Stored items:

---

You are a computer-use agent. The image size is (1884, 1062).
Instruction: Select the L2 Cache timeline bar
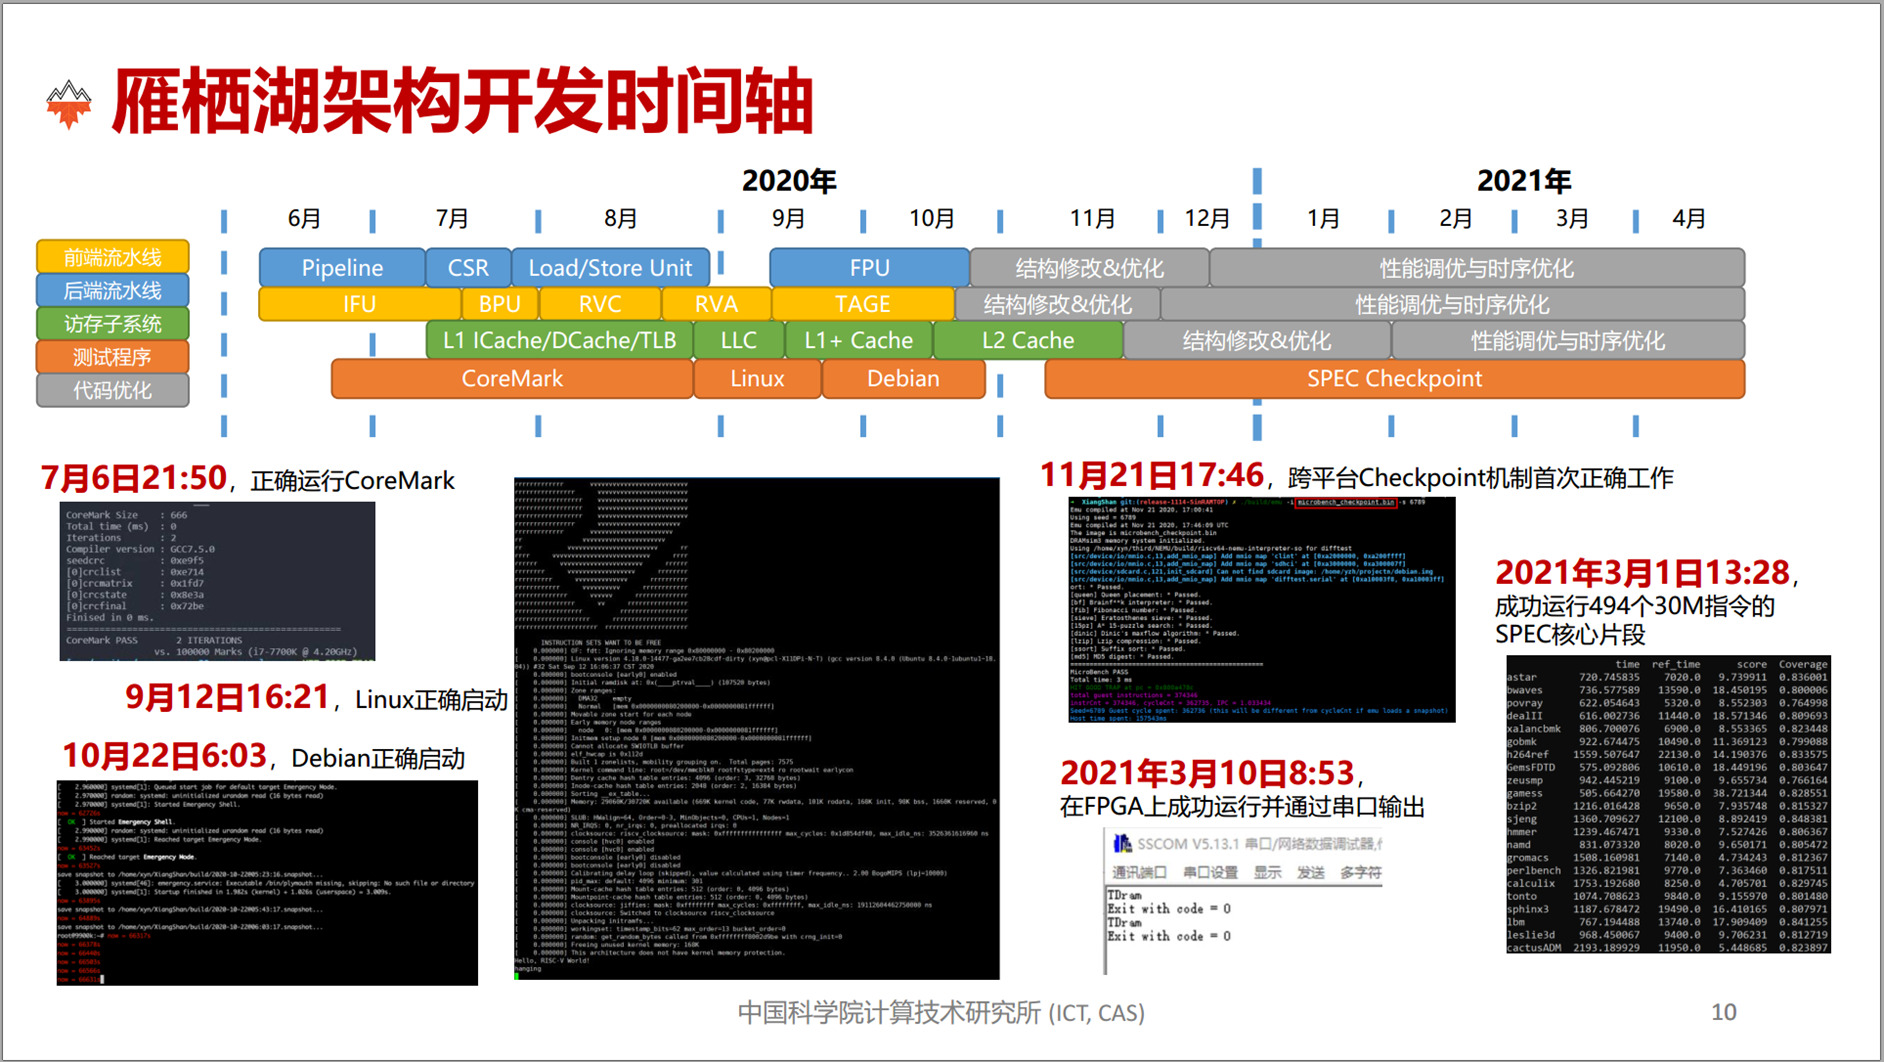tap(1028, 341)
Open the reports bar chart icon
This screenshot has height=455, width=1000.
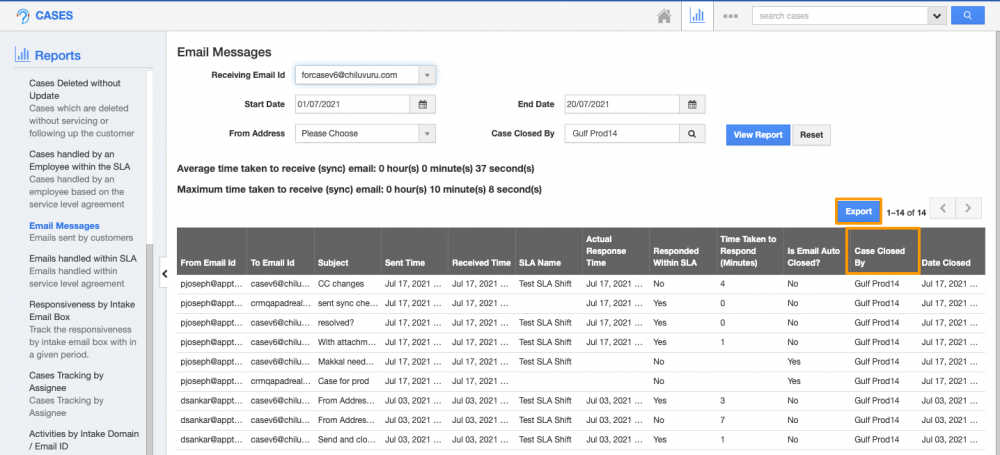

---

## Work to complete
Begin at the line that contains "Instruction: Select the L2 Cache timeline bar" and transcribe exactly, and only, each line through the final line of the data above, both included; the pictures do not go in.

## Solution to this problem
Instruction: Select the L2 Cache timeline bar
tap(1028, 341)
Open the reports bar chart icon
This screenshot has height=455, width=1000.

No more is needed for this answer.